◆ **AIM OF THE TASK**:
Could you repeat the entries below exactly, but only from the line with "Task: Open the yearly Sort By dropdown" through the line with "Where should I", and without any picture?

◆ **SOURCE MATERIAL**:

==================================================

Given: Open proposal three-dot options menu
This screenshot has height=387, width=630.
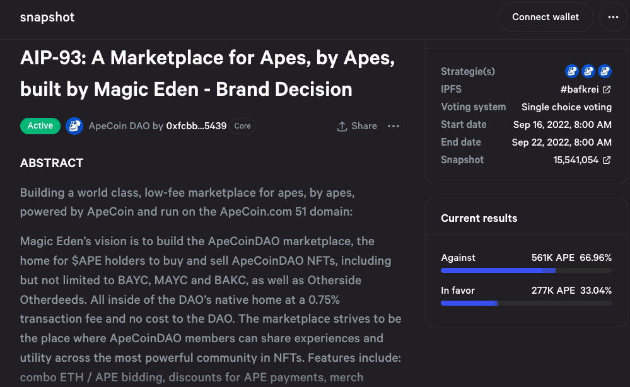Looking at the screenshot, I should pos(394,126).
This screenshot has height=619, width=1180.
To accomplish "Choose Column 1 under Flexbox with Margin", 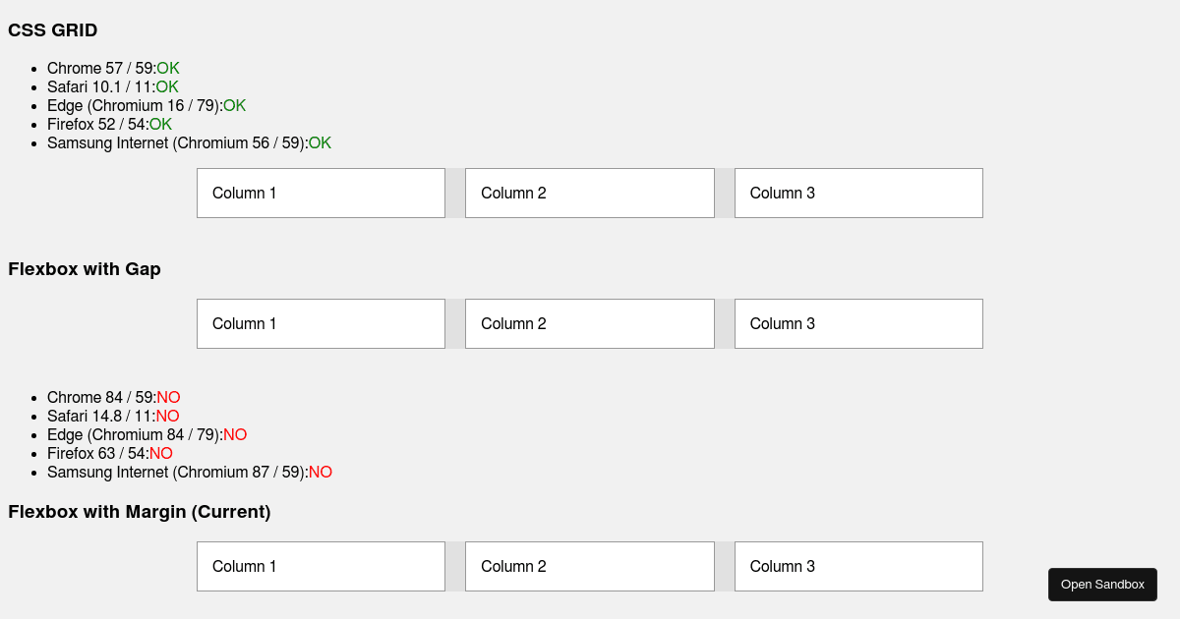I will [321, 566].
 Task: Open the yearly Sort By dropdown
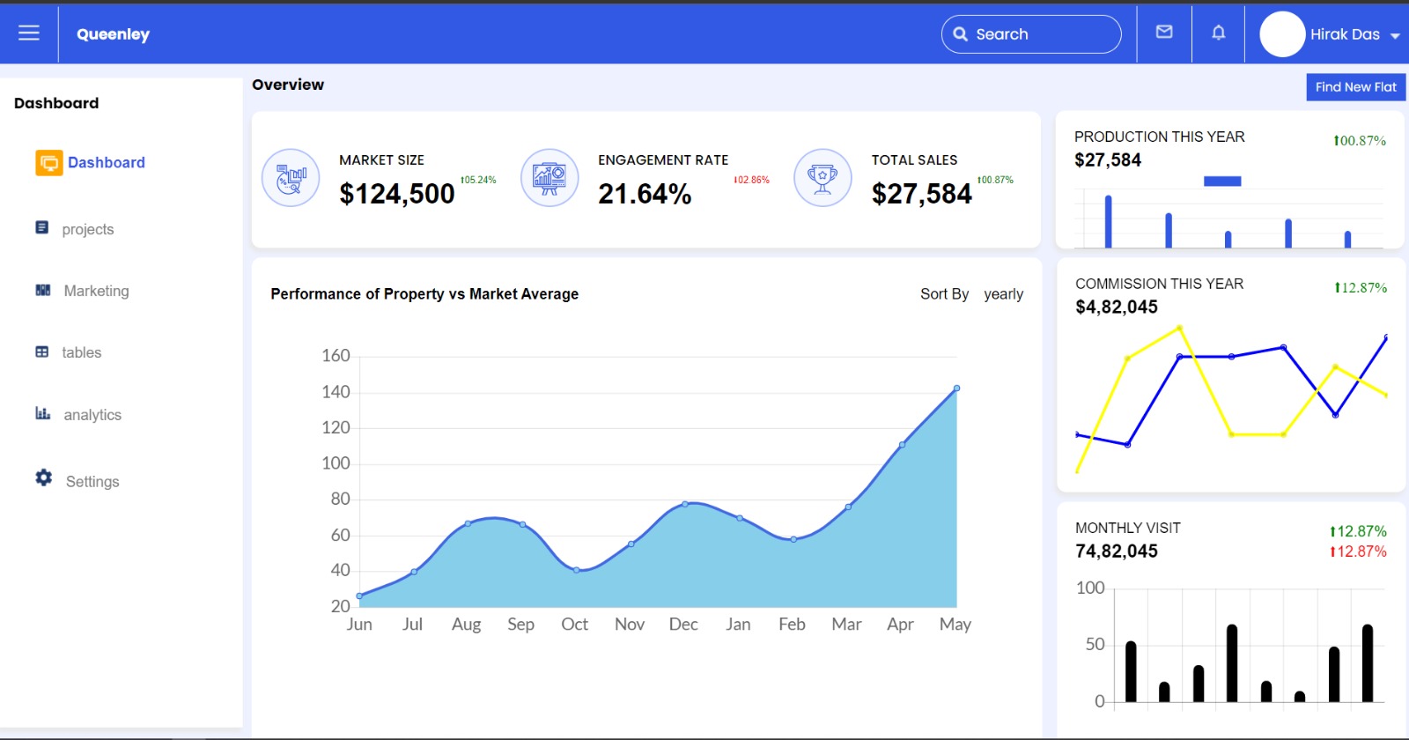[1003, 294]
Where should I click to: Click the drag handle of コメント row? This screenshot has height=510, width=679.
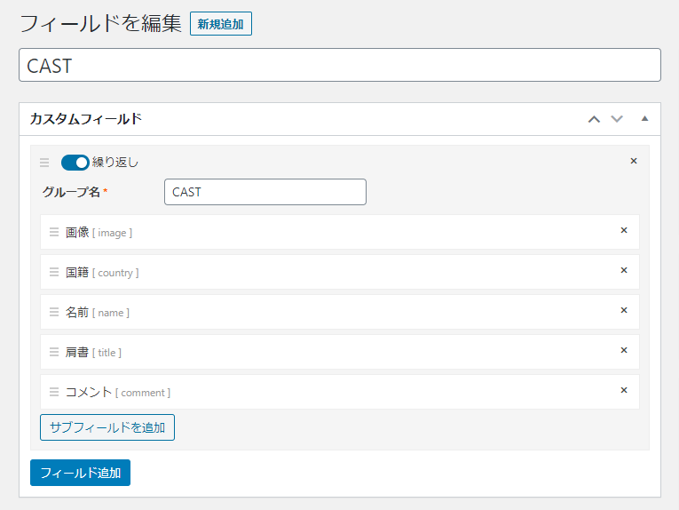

==================================================

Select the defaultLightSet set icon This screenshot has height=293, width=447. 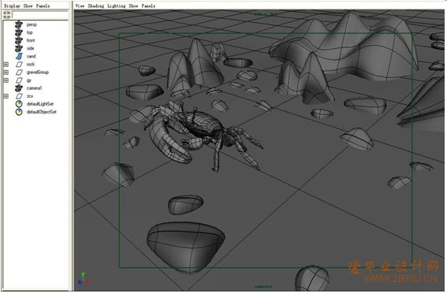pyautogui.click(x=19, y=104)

==================================================

◆ **SOLUTION TO THIS TASK**:
 Task: Open the yearly Sort By dropdown
[1003, 294]
Where should I click to: Click the drag handle of コメント row? This screenshot has height=510, width=679.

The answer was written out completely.